16 November 2010
If your meetings are compelling, useful and effective, don’t read this blog post
Meetings often don’t start on time and don’t end on time. Very often it is unclear what is decided. Action points are not followed up. The meeting is dominated by just a few people (the loudest, not the smartest). We often tend to start discussions without a clue of what the goal of the agenda point is, and there are quite a few meetings that don’t have an agenda at all.
I have asked this question time and time again, to employees in a wide variety of businesses: “How much time do you spend in meetings?” The average number, for office workers, is 30%. Then, when I ask them if they received any training in meeting skills, the usual answer is: none at all; in college, nor at work.
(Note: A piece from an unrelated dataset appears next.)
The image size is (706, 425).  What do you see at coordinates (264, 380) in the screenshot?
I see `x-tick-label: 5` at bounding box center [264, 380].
So, we spend 30% of our time doing something that we were never trained to do. This fact never fails to amaze me, and I think it is a hidden problem in many organizations. In my opinion, we internal communicators should tackle this problem. For years now I have been conducting meeting workshops, and people love them. I teach them how to prepare a meeting, how to ensure that everybody can contribute, techniques to keep time and techniques to ensure that the meeting members stick to the goal of the agendapoint. I add some background about group dynamics and I stress the importance of following up on what was decided. Basic stuff, but everybody loves it.
For me, in my role as manager internal communications, this is probably one of the best contributions I can make to improve efficiency in our organization. People often tell me that they saved hours and hours of time as a result of the workshop.
This could be a Dutch problem, though, as we are consensus seekers by nature. I am curious about that: is it? Please don’t hesitate to share your thoughts and experiences with me.